Peacock tail feathers up close.
Peacock tail feathers up close.

A Forever Fear of Particle Board?


Our guardian angels have been working overtime.

While away one weekend this past year, visiting our middle child at college for friends and family weekend, we got a call from the fire department. They confirmed that all dogs and people had been safely evacuated from our house due to carbon monoxide gas. Everyone was okay. The furnace was venting into the house, likely because I had the chimney swept, and they had knocked something loose while doing the work. The fireplace has been “out of order” because of the $30,000 in repairs the contractor had said we needed, but I’m evaluating that quote with a bit of side-eye now, in light of the carbon monoxide situation.

Our weekend away near the Long Island Sound, before we knew about the carbon monoxide incident.

The relief I felt that we had obsessively installed multiple carbon monoxide detectors was overwhelming. I didn’t install them, Kevin did. At least one of us is together, and the graduate student staying at the house caring for our elderly dogs and chickens, didn’t die. Please go and install them.

In that same month my mom disappeared while hiking near the woods the Serial podcast was set in. She was found, and thanks to her guardian angel, all is well. She would be mortified if I went on, so I won’t.

My brother gave me a Murphy Bed that he was tossing out when they were putting their condo up for sale. I thought, Yay! What’s better than a Murphy Bed in a small house? Really, nothing as it makes the rooms more flexible. Getting the Murphy Bed was an ordeal, but just yesterday, after the dust had settled, installation complete, and the same graduate student previously poisoned by carbon monoxide had stayed in it for a week…. the bed frame came crashing down. (I hope he’s not reading this, because then he’ll be scared off forever.)
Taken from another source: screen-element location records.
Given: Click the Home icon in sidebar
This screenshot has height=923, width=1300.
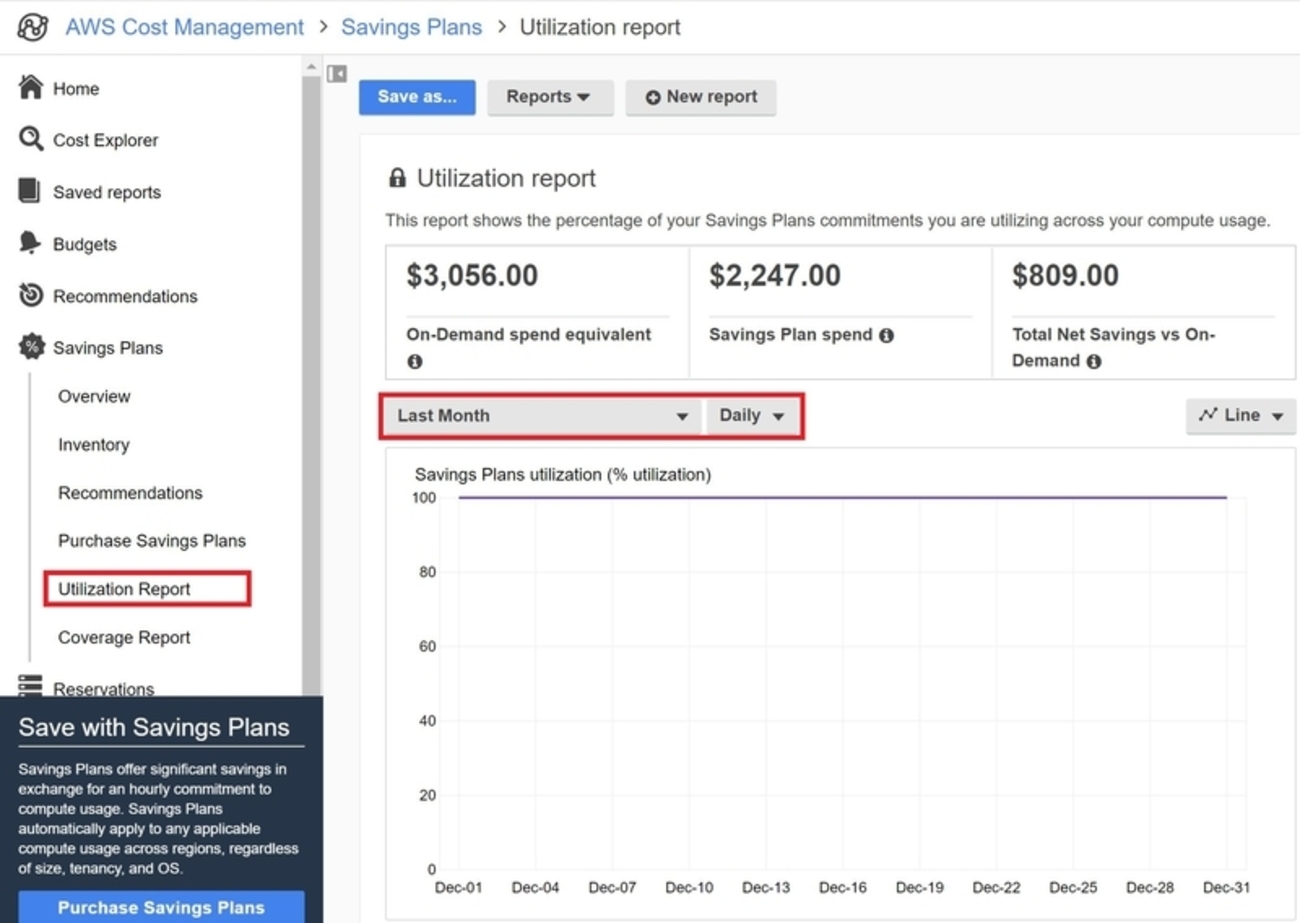Looking at the screenshot, I should coord(31,88).
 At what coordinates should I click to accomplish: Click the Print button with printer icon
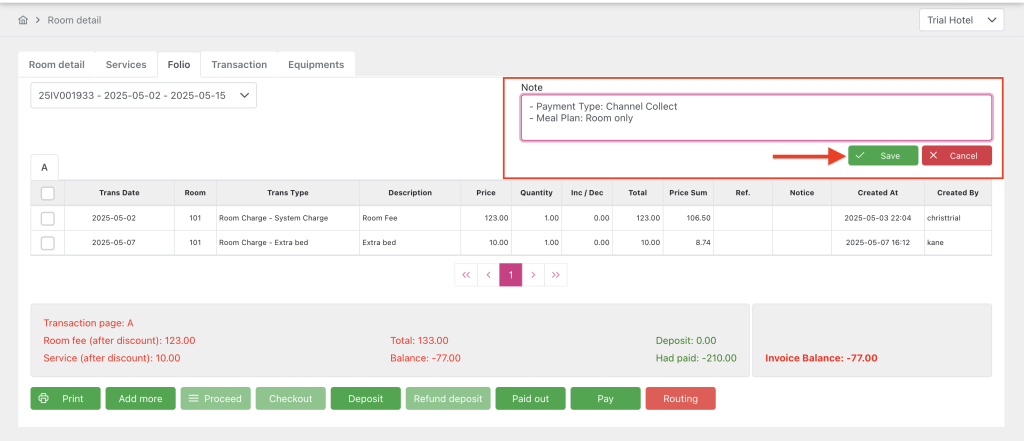click(65, 398)
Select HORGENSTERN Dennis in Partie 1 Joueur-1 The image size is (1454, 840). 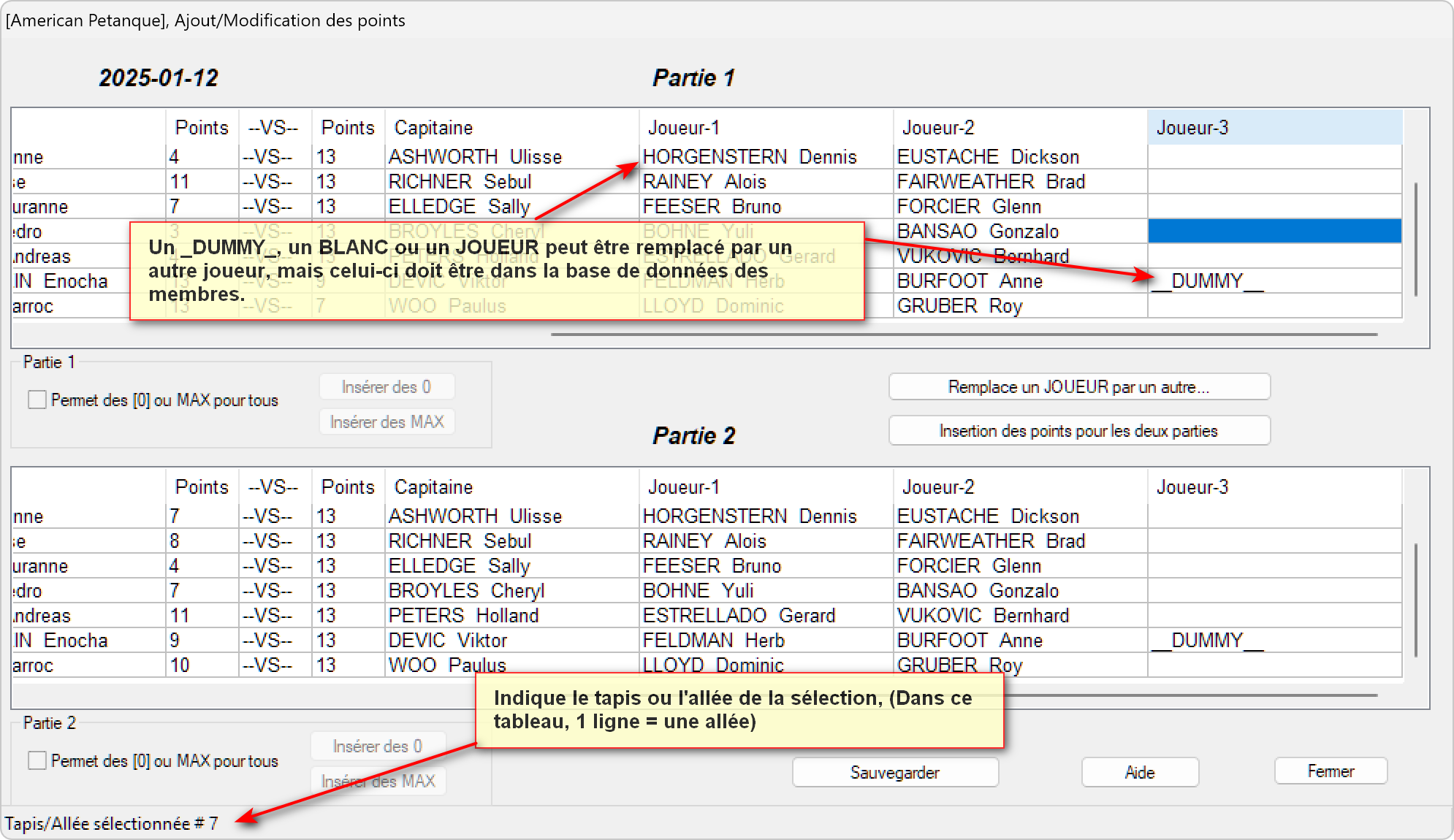[750, 157]
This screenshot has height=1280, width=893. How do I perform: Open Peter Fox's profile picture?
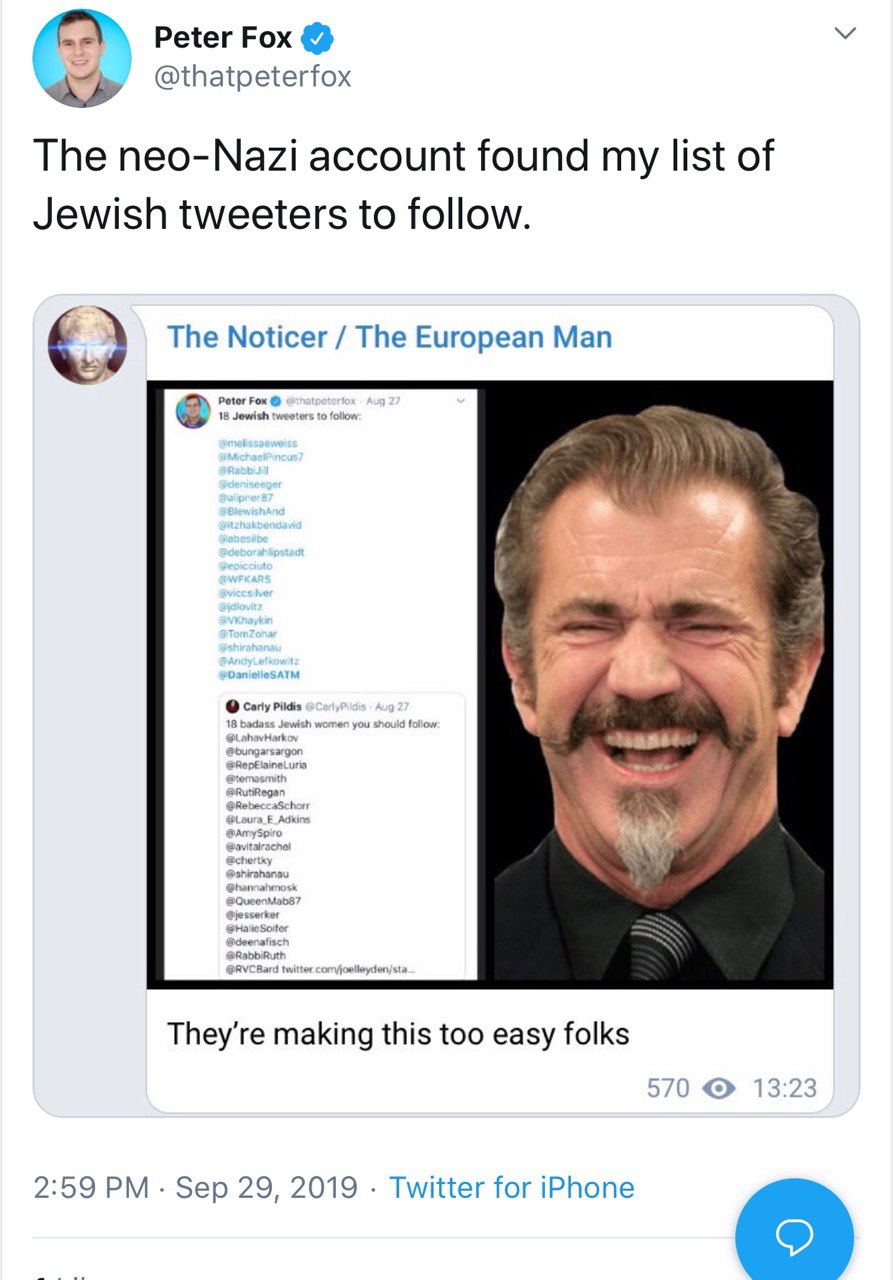point(82,58)
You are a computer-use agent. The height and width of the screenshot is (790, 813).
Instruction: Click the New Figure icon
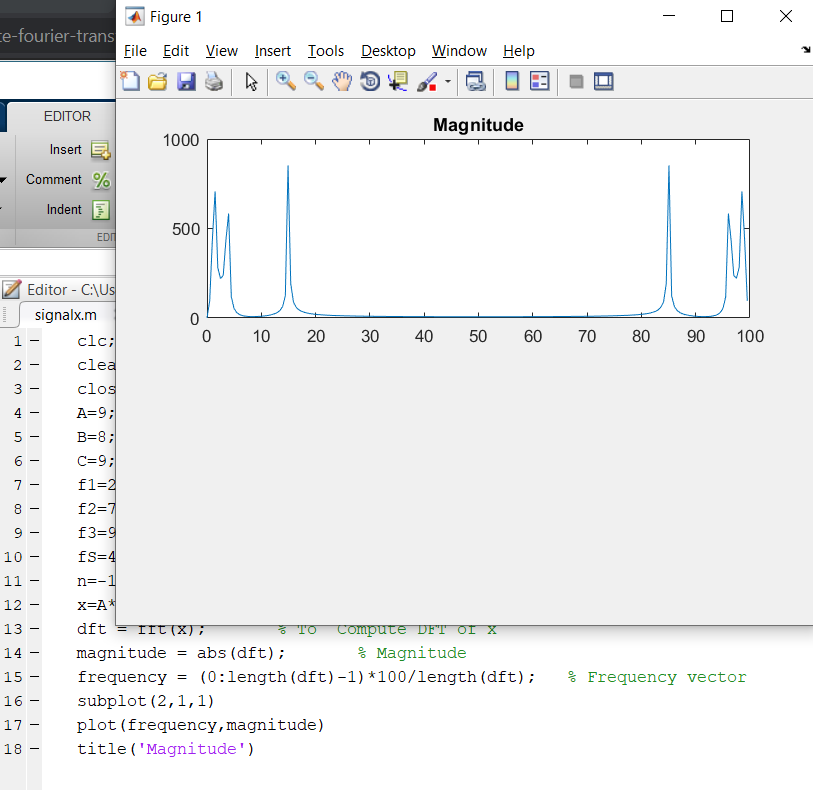point(130,82)
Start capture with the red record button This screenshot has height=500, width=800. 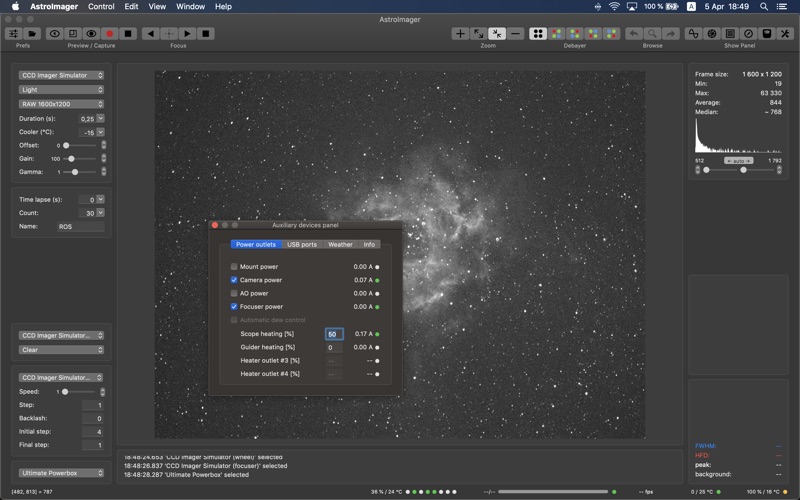109,34
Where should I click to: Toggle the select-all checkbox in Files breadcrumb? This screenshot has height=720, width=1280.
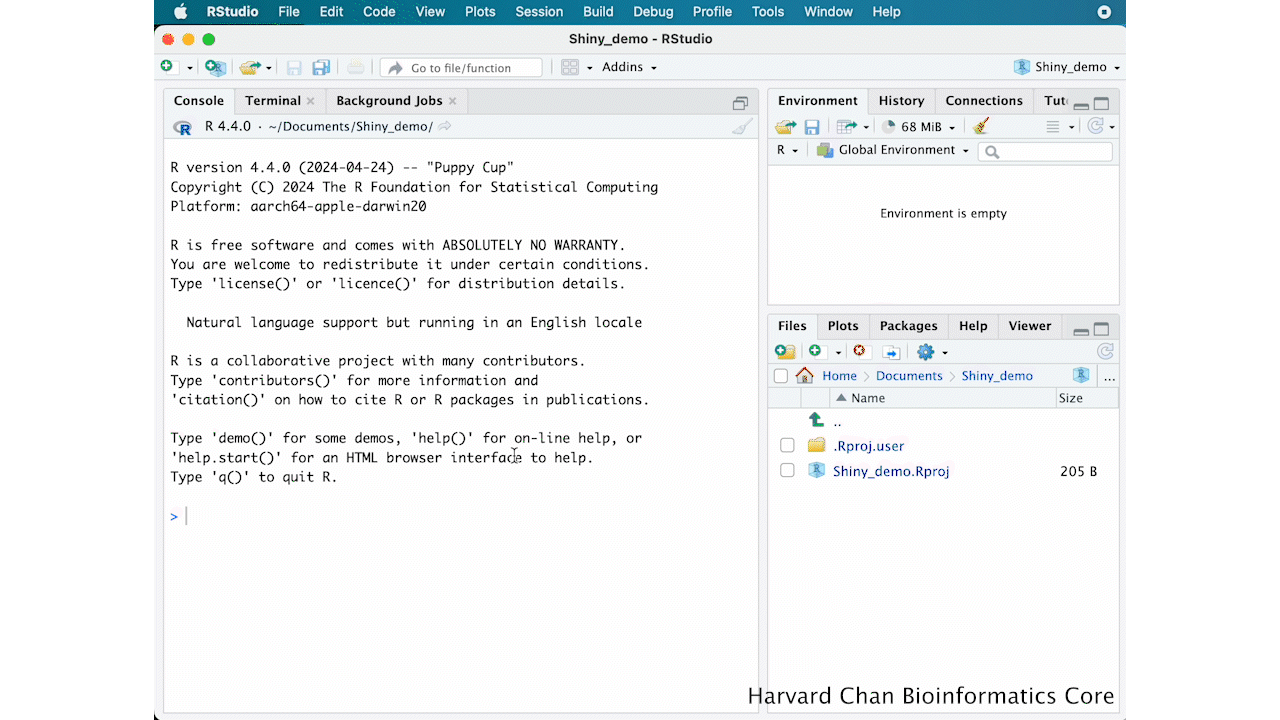point(781,376)
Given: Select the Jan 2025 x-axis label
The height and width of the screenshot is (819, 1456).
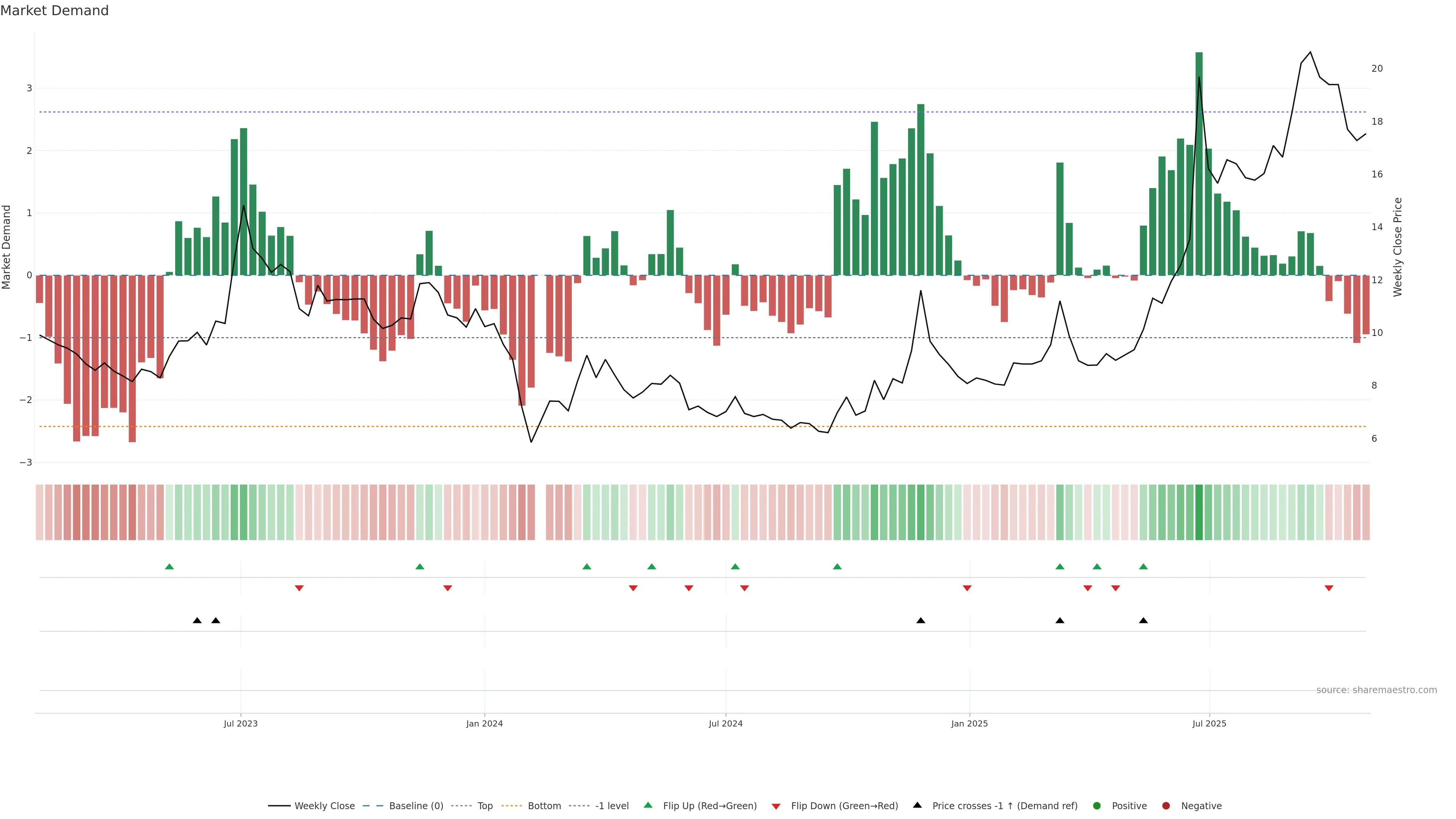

Said Murphy Bed, before the fall.

The youngest child was sitting on the bed, in the center of all 10,000 pounds of particle board disaster, physically unharmed, but terrified. She will certainly develop a forever fear of particle board and who can blame her? It’s shit construction. She was spared as the bed frame detached from a plaster wall and came crashing down around her. Her desk broke in half when the frame landed on it, and she came away with just the slightest scratch on her foot. See guardian angels on duty, above.

Said Murphy Bed, after the fall.

Turns out IKEA furniture isn’t even made of particle board, but rather a honeycomb-patterned cardboard. I am seriously doubling down on my philosophy of reuse and will only buy vintage furniture made from solid wood from now on.

IKEA Desktop from the inside.

I told the child that sat perfectly unharmed amid the destruction a story about her older sister, that had climb up the dresser drawers and pulled it down on herself at the age of 2, but it was stopped from landing on her by the handle of the closet door. She was unharmed, but I still have a little PTSD from that incident. To this day, I still don’t like blonde-wood furniture.

We are cleaning up the mess, I need to fix the wall, and figure out a replacement for the desk that broke the fall. I am grateful that no one was hurt. It is clear our angels are on it and I think I need to make a cake- for the fire department.